## Prompt
Find every line in the records below that contains "computer", and copy it.

## The input
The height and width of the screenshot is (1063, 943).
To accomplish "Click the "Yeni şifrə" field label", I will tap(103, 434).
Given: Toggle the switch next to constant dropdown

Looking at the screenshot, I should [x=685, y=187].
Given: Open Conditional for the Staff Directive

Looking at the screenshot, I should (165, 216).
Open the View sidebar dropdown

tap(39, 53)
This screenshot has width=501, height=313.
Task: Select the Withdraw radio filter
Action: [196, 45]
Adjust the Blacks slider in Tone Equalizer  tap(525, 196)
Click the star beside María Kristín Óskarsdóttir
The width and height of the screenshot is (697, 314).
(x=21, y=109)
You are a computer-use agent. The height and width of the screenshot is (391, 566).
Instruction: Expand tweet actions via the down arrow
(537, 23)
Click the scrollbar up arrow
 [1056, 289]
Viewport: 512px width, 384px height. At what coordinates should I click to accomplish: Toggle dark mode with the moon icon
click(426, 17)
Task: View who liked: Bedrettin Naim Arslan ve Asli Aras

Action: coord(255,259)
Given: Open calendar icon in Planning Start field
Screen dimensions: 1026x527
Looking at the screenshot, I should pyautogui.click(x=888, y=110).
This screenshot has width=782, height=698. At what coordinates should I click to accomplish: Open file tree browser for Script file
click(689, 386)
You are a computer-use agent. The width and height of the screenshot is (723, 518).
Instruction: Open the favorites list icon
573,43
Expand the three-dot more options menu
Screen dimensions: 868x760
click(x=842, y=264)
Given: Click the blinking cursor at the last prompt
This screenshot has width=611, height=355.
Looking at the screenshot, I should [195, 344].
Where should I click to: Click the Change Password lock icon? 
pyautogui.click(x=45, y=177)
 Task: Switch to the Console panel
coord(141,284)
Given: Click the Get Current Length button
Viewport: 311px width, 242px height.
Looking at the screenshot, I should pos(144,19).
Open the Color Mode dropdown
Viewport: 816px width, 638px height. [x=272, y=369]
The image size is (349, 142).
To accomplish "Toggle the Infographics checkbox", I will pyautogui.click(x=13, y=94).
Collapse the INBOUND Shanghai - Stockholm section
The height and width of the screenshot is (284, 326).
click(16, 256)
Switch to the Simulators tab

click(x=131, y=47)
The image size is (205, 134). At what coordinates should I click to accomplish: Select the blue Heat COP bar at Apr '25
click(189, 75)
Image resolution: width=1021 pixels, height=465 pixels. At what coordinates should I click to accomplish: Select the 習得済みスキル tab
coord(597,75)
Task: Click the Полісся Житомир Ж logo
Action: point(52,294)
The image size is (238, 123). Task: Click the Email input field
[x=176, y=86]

## Task output
You are a computer-use agent. The height and width of the screenshot is (391, 566).
You are a computer-use agent. The width and height of the screenshot is (723, 518).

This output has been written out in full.